- _THE PROBLEM_: Records follow. Select each line holding "item".

(Pixel coordinate grounding data)
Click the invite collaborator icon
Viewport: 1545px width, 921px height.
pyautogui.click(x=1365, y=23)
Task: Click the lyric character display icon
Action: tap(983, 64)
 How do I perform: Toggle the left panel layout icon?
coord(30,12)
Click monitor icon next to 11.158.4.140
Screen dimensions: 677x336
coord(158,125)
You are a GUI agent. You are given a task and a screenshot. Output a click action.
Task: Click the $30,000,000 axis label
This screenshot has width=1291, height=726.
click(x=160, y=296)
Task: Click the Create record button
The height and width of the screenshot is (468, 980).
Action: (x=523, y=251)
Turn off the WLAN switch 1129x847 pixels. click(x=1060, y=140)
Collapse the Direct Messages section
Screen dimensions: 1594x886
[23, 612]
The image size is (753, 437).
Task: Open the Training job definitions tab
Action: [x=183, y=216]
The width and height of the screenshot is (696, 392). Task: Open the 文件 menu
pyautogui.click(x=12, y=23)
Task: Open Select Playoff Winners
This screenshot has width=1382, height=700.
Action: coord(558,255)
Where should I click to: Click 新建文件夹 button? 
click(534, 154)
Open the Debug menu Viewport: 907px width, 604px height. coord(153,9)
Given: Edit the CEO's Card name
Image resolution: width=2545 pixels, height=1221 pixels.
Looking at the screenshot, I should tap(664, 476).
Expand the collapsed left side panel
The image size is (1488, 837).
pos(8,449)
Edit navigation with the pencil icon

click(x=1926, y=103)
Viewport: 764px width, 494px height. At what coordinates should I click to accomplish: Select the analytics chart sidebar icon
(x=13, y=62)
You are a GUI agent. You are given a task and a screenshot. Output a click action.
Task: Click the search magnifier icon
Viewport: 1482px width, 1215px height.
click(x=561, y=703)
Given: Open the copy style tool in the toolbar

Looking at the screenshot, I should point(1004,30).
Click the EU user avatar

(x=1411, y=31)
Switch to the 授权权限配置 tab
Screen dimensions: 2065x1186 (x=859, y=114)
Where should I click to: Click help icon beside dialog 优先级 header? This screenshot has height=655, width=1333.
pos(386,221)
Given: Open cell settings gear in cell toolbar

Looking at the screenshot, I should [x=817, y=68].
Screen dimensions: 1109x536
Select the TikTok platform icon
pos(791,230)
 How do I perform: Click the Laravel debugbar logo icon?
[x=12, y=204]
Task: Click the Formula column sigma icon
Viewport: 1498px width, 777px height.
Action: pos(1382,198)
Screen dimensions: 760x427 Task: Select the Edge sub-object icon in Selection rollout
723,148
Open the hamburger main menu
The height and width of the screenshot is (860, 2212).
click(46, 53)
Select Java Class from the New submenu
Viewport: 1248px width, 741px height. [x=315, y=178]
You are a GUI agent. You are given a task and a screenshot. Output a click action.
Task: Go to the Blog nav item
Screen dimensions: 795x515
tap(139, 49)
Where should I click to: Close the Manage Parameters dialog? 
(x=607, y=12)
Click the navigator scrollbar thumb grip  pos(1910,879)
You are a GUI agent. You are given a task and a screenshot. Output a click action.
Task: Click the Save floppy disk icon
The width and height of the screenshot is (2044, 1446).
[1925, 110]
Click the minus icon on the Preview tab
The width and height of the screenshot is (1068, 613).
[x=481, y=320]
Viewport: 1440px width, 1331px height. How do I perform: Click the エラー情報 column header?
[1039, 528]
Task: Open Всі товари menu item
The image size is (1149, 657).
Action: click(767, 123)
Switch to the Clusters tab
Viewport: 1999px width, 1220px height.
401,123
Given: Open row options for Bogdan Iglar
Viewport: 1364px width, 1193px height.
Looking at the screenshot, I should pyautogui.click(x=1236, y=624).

- _SOLUTION_:
Task: Go to the Blog nav item
Task: Open Всі товари menu item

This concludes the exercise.